Fig 2. Up-regulation of IFN-γ and I-TAC in DJ-1 KO mice.

(A) IFN-γ-regulated biological network predicted from the bioinformatics tool STRING. IFNG (i.e. IFN-γ) was predicted to serve as a hub protein to control CXCL11 (i.e. I-TAC), IL-17, IL-1β, IL1RN, and ICAM1. (B) The basal mRNA levels of IFN-γ (left panel) and I-TAC (right panel) in substantia nigra were up-regulated in DJ-1 KO mice as compared with those in WT mice. (C) Increase of basal IFN-γ expression in microglia in substantia nigra of DJ-1 KO mice. The immunofluorescent labeling images of IFN-γ (green), CD11b (red) and DAPI (blue) in substantia nigra of WT (upper images) and DJ-1 KO (lower images) mice were shown. (D) Increase of basal I-TAC expression in microglia in substantia nigra of DJ-1 KO mice.
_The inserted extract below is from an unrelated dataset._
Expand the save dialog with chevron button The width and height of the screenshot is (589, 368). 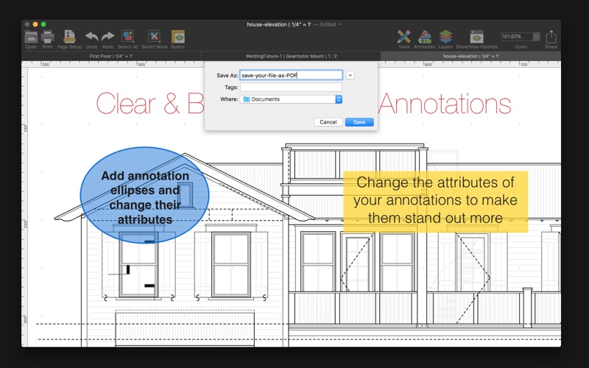pos(350,75)
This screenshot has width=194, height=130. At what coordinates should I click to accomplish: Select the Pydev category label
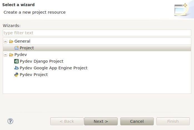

The immunofluorescent labeling images of I-TAC (green), CD11b (red) and DAPI (blue) in substantia nigra of WT (upper images) and DJ-1 KO (lower images) mice were shown. The arrow indicates the brain area that is magnified and shown in the right panel. The merged image shows the co-localization of two proteins in microglia. Data were normalized as percentage of mean mRNA level in WT mice and presented as mean ± S.E.M. (n = 5 for each group) * p<0.05. SNpc: substantia nigra pars compacta; SNr: substantia nigra pars reticulate.